One of the first things you learn as a writer is how to lower your expectations, lest you self-immolate.

Then, there’s the (very gradual) acceptance that your taste for great, great literature clearly exceeds your abilities…followed by a lifelong struggle to rectify that.

My transition from journalist to author — and then balancing the two — felt like an imperative, because I longed to delve more deeply into the topics about which I was writing. In journalism, there’s this need to retain a sense of immediacy at all times in a story, forcing current events to the forefront and important things like context and history into the background. Sure, there’s a little context, but it always takes a back seat — a waaay back seat — to unfolding events.

Yet you know as the writer that context and history mean everything. Hence, you are always fighting to put as much extra information as you can into whatever you’re writing.

Getting the necessary financing and logistics in place to allow yourself to write comfortably for months on end is, from a scale of 1 to 10, a solid 10 in terms of difficulty. I found that hewing to one goal — publishing my first book and then moving on to long-form writing — was the only way to get through to the other side. Anything between me and that had to be eradicated, and was. Although I did not know what lay on the other side.

When you are book-writing, acquaintances and family frequently seem to think you are at home all day eating macaroons and watching Animal Planet. Not so. I was at home all day, but that’s where it ended. I was undertaking a herculean effort trying to engineer, fund, preserve and defend a story that required long conversations with sources, lawyers, accountants, photographers, agents and editors, all of whom are more or less terrified of the final product, because nobody really knows what you are actually doing. Meanwhile, at no time are you sure you’re ever going to get to your destination.

Then there’s the writing of the book and, frankly, compared with the administration and project management, that part is easy, but very isolating. When you get up in the morning and go to work, your world is what you are developing on the page. And that’s it. You do interviews or have meetings, but it all anchors back to the narrative universe to which everything is tied — and that comes from sitting down, alone, and writing. Most of the time, you don’t notice the weather outside. You forget to eat. Your lose your physical realm and disappear into the research completely.

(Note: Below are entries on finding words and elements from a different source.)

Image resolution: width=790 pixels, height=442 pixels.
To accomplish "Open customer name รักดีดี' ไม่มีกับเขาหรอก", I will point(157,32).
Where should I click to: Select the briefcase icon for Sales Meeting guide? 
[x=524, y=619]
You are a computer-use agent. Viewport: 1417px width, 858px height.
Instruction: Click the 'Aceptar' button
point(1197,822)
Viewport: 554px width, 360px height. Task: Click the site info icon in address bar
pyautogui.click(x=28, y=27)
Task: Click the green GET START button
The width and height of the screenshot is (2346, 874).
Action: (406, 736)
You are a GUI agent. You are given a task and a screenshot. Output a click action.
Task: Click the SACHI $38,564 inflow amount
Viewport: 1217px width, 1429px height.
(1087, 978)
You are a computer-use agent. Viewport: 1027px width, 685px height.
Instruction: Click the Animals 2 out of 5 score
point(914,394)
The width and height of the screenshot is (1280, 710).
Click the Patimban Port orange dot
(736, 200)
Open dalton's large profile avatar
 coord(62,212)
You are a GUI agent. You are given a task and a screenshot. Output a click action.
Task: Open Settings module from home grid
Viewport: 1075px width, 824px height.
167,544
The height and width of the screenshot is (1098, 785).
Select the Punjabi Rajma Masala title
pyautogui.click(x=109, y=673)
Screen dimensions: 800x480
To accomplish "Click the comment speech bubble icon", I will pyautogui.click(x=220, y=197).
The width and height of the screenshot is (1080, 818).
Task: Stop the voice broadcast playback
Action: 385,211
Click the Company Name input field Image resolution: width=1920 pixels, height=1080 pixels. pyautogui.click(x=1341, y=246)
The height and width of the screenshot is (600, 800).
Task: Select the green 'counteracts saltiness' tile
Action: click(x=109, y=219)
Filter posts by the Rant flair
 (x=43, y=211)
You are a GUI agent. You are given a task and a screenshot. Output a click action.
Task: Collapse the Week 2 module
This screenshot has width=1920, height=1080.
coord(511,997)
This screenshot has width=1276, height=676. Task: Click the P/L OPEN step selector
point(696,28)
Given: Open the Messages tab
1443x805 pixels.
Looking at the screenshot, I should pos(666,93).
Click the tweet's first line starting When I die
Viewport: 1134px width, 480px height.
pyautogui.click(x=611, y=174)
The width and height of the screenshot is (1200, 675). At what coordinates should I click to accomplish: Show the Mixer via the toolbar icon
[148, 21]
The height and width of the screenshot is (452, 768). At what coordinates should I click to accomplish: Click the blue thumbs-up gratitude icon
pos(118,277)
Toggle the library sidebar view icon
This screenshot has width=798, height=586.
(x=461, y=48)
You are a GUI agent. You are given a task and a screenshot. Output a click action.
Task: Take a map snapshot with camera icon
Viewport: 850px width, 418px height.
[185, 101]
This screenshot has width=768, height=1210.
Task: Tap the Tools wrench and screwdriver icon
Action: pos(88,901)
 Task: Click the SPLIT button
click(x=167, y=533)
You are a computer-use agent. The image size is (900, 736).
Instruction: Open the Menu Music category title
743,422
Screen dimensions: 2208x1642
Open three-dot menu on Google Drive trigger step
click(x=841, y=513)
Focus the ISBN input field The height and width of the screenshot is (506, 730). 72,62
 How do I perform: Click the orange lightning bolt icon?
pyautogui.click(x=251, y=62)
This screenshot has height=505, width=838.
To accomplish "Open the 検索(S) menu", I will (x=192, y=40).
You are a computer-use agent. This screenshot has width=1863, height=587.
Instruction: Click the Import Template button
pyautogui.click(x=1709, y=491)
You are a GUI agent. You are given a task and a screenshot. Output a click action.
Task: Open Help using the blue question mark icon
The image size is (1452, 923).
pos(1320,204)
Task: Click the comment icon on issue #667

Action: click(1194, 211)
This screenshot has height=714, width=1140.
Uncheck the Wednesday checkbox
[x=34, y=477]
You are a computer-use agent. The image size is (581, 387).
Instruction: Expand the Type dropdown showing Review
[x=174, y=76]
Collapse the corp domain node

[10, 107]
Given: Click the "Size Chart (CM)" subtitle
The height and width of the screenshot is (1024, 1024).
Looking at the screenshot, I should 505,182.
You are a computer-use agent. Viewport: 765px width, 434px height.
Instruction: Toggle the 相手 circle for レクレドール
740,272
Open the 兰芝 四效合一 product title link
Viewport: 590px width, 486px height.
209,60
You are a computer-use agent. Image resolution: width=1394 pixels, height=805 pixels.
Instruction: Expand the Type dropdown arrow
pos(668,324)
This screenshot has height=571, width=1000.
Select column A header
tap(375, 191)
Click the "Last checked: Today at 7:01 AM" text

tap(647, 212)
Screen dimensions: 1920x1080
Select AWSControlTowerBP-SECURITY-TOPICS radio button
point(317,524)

At the end of the day, I had to go for a run to reconnect (I have arms, I have legs) to fend off any potential impending disintegration. The best counterbalance for the cerebral is the physical. This would often be followed by a visit to one of a rotating group of friends’ homes in my particular quadrant of New York (which entailed me showing up unannounced, wordlessly pouring myself whatever was available for quaffing purposes and draping myself over a couch to watch TV for about a half hour before wordlessly slipping out). There was one rule: do not ask me about the book-writing. I’d had my head in it all day and this was my one time to unplug. My needs were simple.

I worked on the book obsessively for nine months, passing it in to HarperCollins in late 2009. It was published, on time, in January 2011. What working on a book revealed to me was that if you’re going to wait more than a year for something to be published, you’d better have some shorter-term projects going on to keep you limber. While long-term projects offer the chance to include deep history and context in your work (something that all writers long for more of in their newspaper and magazine stories), book-writing is all about delayed gratification. In fact, by the time your book is published, you’re not even the same person anymore.

I realized that to be truly happy as a writer I had to be working on both long-term and short-term projects. Book-writing is great, because you can dive deep, but shorter pieces keep you gratified and stimulated.

These days, I am writing for Newsweek and am loving it. Magazine-writing and book-writing often inform and complement each other. My weekdays are for the magazine; my spare time is for all other writing projects. In my earlier days, I used to see everything in stark black and white. One of my favorite sources once told me, “Young writers are wonderful, incisive, incandescent, but they are often more cruel.” This, I think, is true. In my 20s, I looked more harshly upon my subjects. In my 30s, I see people in greater context. Journalism will always seek to simplify, but shades of gray are inevitable.

After years of covering controversial topics, it’s no longer intellectually challenging to just point out corruption. There is corruption and there always will be. There is not enough ink in this world to cover it. Simply shedding light on it as a hit-and-run act of journalism is not enough without striving for something more. What is challenging — and important, I think — is to capture the ideas, events and mindsets of people driving change and do it with as much compassion as possible. The Fourth Estate, to my mind, is only as good as its ability to elucidate the world and bring about a greater understanding of it.